* Alıştırma Yönergeleri:
• A. Akletme ve duyular üzerine metne göre şu soruları yanıtlayın:
(i) İnsanın ulaşabileceği veya sahip olduğu en üstün kabiliyet hangisidir?
(ii) Duyularla algıladığımız şeylere hangi ad verilir?
(iii) İdrâkin ilk basamağı nedir?
• B. Akletme ve duyular üzerine metnin devamını yazın. Metnin son cümlesinden sonra başlayın.

* Metin Parçası:
-------------------------
O halde akletme kabiliyeti insanın ulaşabileceği veya sahip olduğu en üstün kabiliyettir. İnsan bu konuda ne kadar ilerlerse bu yolda da o kadar ilerler. Akletme yolunda ne kadar ilerlersen ilerle onun sonu yoktur. Pekâlâ, akletmeyi en üstün kabiliyet olarak görüyoruz. Ancak acaba duyularımız önemsiz midir? Yani duyularla algıladığımız şeyler (mahsûsât) akılla bilebildiğimiz şeylerden (makûlât) daha aşağı düzeyde olduğuna göre acaba biz makûlâtta veya akıl yürütmede çok çok ilerlersek mahsûsâta artık ihtiyaç duymaz mıyız? Asla, hayır.

 

İnsan bilimsel tecrübelerde, akli ve felsefi düşüncede ne kadar ilerlerse ilerlesin, duyulara olan ihtiyacı ortadan kalkmaz. İnsanın büyüklüğü biraz da buradadır. İnsan hayatta olduğu sürece duyulara olan ihtiyacı ortadan kalkmaz; insan beş duyuyu kullanır. Ancak idrâkin ilk basamağı olan beş duyu ile başlarsınız, bu basamakları birbiri ardınca geçerek yükselirsiniz. Vehim, hayal derken akıl gelir; ancak akıl da kendi içinde basamaklara sahiptir. Aklın bu basamaklarını da birbiri ardınca çıkarak yükselirsiniz. Bu yol bu şekilde devam etmektedir.
-------------------------
(Metin ve öğe konumu kayıtları)
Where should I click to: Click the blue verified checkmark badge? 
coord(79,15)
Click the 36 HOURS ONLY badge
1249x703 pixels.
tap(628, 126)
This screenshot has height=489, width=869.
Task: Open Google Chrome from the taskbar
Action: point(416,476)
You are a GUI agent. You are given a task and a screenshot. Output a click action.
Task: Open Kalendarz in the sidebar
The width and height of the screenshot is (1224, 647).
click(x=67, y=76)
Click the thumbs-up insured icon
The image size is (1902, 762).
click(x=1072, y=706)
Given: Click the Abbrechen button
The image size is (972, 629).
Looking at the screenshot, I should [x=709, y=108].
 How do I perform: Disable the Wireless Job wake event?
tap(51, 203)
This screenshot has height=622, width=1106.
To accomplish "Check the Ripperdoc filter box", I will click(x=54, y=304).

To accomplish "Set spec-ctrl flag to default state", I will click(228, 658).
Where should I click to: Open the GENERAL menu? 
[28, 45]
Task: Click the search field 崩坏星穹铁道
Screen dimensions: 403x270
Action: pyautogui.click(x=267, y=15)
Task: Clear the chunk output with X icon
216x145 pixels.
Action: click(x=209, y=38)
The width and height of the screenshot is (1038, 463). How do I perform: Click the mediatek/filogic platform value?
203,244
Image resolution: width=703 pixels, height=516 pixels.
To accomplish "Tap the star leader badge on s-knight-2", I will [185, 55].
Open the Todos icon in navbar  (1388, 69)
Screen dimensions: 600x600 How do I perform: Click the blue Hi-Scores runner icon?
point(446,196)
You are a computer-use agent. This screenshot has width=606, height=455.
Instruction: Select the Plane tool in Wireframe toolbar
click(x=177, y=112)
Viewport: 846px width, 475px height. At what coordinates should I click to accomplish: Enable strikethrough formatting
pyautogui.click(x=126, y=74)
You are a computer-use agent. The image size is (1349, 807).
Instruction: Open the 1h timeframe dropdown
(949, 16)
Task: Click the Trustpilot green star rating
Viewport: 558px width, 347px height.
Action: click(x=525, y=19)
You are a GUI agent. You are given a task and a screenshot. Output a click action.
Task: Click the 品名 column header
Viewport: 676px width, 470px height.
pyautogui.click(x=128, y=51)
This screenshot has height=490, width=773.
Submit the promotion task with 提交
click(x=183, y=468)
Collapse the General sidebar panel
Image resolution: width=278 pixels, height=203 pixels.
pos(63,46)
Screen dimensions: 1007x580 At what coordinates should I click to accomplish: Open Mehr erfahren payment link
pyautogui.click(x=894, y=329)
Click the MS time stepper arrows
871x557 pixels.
-------------------------
* Alıştırma Yanıtları:
• A.
(i) Akletme kabiliyeti.
(ii) Mahsûsât.
(iii) Beş duyu.

• B.
 

O halde insanın en büyük kabiliyeti akletmesidir fakat insanın bu yüce akledişi duyulara ihtiyaç duymaktan kurtulamıyor. İnsan onları akılcı hale getirebilir. Bu bir basamaktır, bu basamağı geçmeniz gerekir. Müslüman hekimler arasında bir söz vardır. Tabii bu, Eski Yunan'da da vardı ve muhtemelen Aristo'dan miras kalmıştır. Çok güzel bir sözdür, Sadrü'l-Müteellihîn buna işaret etmiştir, İbn-i Sina buna çok değinmiştir.

 

Bu söz meâlen şöyledir: “Eğer bir kimse hissi idrâklerin birini veya tüm hissi idrâkleri kaybederse akıl, ilim ve bilinçten nasipsiz kalır.” Peki bu ne demek? Yani bütün bilgi histen ibarettir, demek istemiyor. Bütün bir akletme histen ibarettir demiyor. Demek istiyor ki bunlar hislerle başlıyor. Eğer hisleriniz yoksa, gündelik hayatta mahsûsâtı dikkate almazsanız makûlâta da ulaşamazsınız.

 

O halde mahsûsâtı dikkate al, beş duyunu en üst düzeyde kullan; iyi dinle, iyi bak, iyi tat, iyi dokun ve iyi kokla ama his sınırına takılıp kalma. Yükseğe, daha yükseğe çıkarak akletmeye ulaş. Bu, insanın seyrinin iniş ve çıkışlarıdır. Akıl âlemine ve aklın üstüne çıkmak ve akıldan ve aklın üstünden duyular âlemine ve mahsûsâta inmek… İşte bu insanın geliş ve gidiş seyri ve iniş çıkışıdır.

 

Laricanî: Eğer bu seyir olmazsa nübüvvet ve insan-ı kâmil sahasını anlayamayız.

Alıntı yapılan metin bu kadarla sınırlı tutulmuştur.